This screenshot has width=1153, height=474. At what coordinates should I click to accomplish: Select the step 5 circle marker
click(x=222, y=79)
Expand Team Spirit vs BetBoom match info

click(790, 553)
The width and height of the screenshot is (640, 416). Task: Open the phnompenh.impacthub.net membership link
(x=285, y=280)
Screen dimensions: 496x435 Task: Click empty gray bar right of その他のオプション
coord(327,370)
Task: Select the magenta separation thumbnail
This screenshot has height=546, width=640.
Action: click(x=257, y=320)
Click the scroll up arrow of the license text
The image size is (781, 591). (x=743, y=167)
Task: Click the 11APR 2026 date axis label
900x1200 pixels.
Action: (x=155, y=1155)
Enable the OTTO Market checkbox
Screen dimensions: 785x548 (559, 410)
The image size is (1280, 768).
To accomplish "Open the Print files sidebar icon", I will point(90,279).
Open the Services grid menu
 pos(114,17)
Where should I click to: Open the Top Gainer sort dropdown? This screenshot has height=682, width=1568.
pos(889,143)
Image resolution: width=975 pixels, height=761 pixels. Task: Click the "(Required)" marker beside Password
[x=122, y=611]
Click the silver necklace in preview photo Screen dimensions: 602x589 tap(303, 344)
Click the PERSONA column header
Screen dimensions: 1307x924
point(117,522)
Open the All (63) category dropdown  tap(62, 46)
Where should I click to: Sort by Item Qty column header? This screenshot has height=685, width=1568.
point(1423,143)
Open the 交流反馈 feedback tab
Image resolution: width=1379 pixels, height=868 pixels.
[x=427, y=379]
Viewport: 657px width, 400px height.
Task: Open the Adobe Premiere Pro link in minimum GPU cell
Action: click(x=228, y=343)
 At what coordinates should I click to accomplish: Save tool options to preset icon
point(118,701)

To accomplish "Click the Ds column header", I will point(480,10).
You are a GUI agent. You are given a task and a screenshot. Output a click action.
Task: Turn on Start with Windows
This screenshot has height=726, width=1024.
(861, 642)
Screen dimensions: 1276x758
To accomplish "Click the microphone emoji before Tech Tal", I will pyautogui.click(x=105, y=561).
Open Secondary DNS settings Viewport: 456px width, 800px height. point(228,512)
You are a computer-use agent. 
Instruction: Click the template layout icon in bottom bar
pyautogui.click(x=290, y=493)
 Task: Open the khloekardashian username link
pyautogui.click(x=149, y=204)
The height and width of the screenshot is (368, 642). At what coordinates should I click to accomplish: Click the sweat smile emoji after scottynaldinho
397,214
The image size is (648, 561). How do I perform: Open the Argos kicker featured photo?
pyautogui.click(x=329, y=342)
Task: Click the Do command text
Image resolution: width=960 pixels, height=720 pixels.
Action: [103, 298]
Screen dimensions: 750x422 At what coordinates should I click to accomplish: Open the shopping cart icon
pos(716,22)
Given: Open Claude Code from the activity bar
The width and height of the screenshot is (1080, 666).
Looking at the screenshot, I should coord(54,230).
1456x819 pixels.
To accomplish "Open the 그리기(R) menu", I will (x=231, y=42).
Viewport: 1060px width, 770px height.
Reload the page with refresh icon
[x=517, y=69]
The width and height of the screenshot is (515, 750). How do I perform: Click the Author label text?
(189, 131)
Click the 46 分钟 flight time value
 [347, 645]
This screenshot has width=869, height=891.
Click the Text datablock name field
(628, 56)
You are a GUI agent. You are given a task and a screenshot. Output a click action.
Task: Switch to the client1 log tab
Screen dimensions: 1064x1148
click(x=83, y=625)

####

→ Work instructions
Count the lines in the rows above that contain the word "header". Reply with the number alone.

→ Answer in full
3